Use the logical model as a baseline for scaling to a digital business technology platform

In the report, Gartner has broken out three models for commerce architecture: Monolithic (commerce-led), DXP (experience-led) and API oriented (API-led). 

The following are excerpts from our ebook Understanding the Three Approaches to Digital Commerce Architecture.

The commerce architecture spectrum represents the three approaches to digital commerce architecture.

The commerce architecture spectrum

Commerce-led architecture

Commerce-led architecture example

A solely turnkey ecommerce solution relying on core competencies and a predetermined partner ecosystem for enhanced functionality. 

Suitable for companies:

  • With minimal products and product variations
  • With lower transaction and revenue numbers
  • With limited or no IT/Development support
  • With easy order management processes
  • Who need quick market access and easy implementation

Experience-led architecture

Experience-led architecture example

A seamless integration of a content management system, commerce platform, and 3rd party software(s).
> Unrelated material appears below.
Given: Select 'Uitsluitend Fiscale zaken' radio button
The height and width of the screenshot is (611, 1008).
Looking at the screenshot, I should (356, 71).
This architecture focuses on your customers, their experience with you and their
buying journey through your commerce site.

Suitable for companies:

  • Who want to differentiate their brand through personalized shopping experiences
  • Who want to showcase products outside of a standard product page
  • Who want the power to develop a content rich experience AND have an industry standard checkout process
  • Who want to sell across multiple channels and third party marketplaces
  • Who need to develop and execute cohesive and synchronized marketing campaigns across multiple channels

API-led architecture

API-led architecture example

The ability to build your own front-end, integrate into saas, legacy, and homebrew platforms, and deconstruct commerce components for deeper development and innovation for specific features.

Suitable for companies:

  • Who need to have complete control of their data and how it is aggregated and disseminated
  • With multiple business models (D2C, Broker/Wholesale, B2B) that all require unique digital commerce capabilities
  • Who have a complex web of internal and external workflows that require a number of third party integrations
  • Who want the ability to add/remove/modify the platforms they integrate with easily and without major disruption to the business

If you are unsure which commerce architecture will work best for your organization, try our ideal architecture assessment.

Click to discover your ideal architecture with our analysis.

Additional resources


1 - Source: Gartner, "Harness the Core Capabilities of a Digital Commerce Platform,” 4 September 2019, Mike Lowndes, Christina Klock.

Gartner does not endorse any vendor, product or service depicted in its research publications, and does not advise technology users to select only those vendors with the highest ratings or other designation. Gartner's research publications consist of the opinions of Gartner’s research organization and should not be construed as statements of fact. Gartner disclaims all warranties, expressed or implied, with respect to this research, including any warranties of merchantability or fitness for a particular purpose.


Editor's note: This article was originally published on October 10, 2019. It originally linked to a Gartner report that is no longer available to share, but we have included commentary and synopsis on points raised in that report to bring this article up-to-date and provide better value to our readers.